The Legislature has earned its national reputation for ineptitude

The (Salem) Statesman Journal

Cue the orchestra, please. Give us a moving rendition of Haydn's Farewell Symphony.

Maybe the Oregon Legislature will take the hint: Wrap up the work. Turn off the lights. Say farewell to the Capitol and head home.

Frankly, these legislators need more than a nudge. They need a reality check: No matter how long they stay in session, the decisions won't get easier.

Lawmakers talked right through the start of summer harvests. They passed the Fourth of July. They threatened to cooperate less. They threw schools and colleges into a new academic year with no realistic idea of how many teachers must be hired or laid off.

— And they descended to the level of Congress. They couldn't agree on what to spend or where to find the money. So they passed a temporary budget extension.

Democratic Gov. Ted Kulongoski, Democratic Senate President Peter Courtney and Republican House Speaker Karen Minnis talked budget for seven hours during the holiday weekend, and met again Tuesday. Good for them. But the proof is in the results.

Behind-the-scenes negotiations don't do much to build public confidence in open government. But neither does a Legislature that has been in session for six months, with no end in sight.

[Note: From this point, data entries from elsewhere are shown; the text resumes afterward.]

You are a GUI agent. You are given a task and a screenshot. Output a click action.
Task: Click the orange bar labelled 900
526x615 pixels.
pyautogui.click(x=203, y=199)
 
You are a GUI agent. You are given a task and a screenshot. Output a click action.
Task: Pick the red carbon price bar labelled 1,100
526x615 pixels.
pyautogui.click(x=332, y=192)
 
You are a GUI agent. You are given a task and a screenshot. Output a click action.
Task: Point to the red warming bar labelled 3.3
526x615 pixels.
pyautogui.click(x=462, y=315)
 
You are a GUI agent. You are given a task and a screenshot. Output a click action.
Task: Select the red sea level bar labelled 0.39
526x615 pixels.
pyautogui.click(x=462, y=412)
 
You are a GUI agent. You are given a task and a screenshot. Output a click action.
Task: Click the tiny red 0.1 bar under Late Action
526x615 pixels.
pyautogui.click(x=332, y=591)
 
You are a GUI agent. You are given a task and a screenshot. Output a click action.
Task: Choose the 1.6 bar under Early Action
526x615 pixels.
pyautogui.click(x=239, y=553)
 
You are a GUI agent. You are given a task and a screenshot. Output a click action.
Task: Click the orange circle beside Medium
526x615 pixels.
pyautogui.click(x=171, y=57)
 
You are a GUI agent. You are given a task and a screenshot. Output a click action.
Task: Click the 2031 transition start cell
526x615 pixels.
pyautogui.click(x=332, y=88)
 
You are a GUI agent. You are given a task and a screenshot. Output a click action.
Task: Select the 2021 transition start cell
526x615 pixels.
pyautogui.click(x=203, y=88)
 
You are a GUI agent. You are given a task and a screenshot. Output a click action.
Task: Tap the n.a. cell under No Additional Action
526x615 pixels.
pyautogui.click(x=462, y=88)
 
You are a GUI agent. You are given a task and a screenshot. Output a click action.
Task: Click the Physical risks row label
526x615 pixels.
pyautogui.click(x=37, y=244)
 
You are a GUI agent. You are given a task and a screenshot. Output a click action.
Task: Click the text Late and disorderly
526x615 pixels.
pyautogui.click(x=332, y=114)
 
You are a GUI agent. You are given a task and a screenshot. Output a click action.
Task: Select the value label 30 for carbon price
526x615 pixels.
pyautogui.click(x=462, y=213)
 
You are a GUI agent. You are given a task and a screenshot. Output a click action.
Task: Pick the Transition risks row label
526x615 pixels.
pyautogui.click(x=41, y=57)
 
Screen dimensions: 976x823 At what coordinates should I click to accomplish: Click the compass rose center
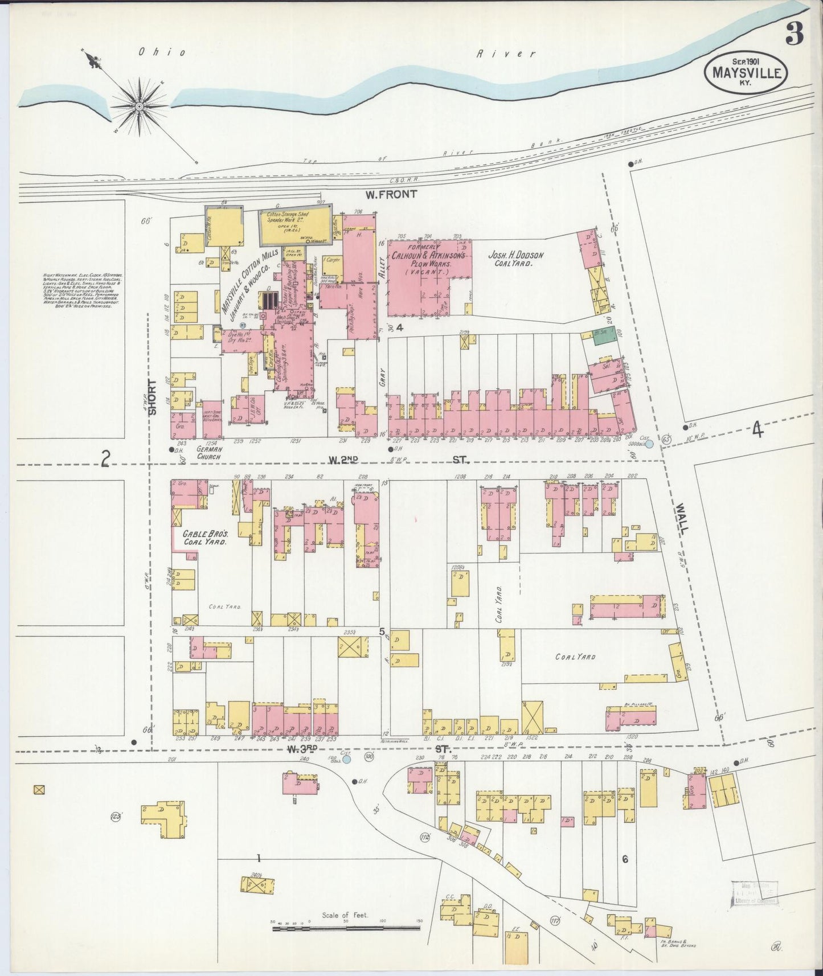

Disregarding history, this week the Republican-run House established its own budget committee ' a step toward severing the traditional House-Senate joint budget panel. Ten years ago, legislators abandoned the joint budget committee. The result was the longest legislative session in Oregon history.

This year's Legislature could break that mark, with long-lasting repercussions.

State after state ' Nevada is the latest ' now points to Oregon as the example of what not to do. They recoil at the Oregon Legislature's ineptitude in going through five special sessions last year, then playing more budget games this year. They know the story of how Hillsboro hacked 17 days off its school year to make ends meet.

Oregon used to have a progressive, although quirky, image around the country. Oregonians were folks who cared about jobs but championed their environment, too. They led the nation in preserving public beaches, they created the Bottle Bill ' and they refused to pump their own gas.

Those treasured perceptions of Oregon don't matter anymore. We've become the poster child for the state that can't get it done. We are turned into a comic-strip joke, a state that has found a way to sacrifice both its schoolkids and its seniors.

Against this background, it is past time for the Legislature to act ' as Oregonians, not partisans.

It is time to reclaim the Oregon we love.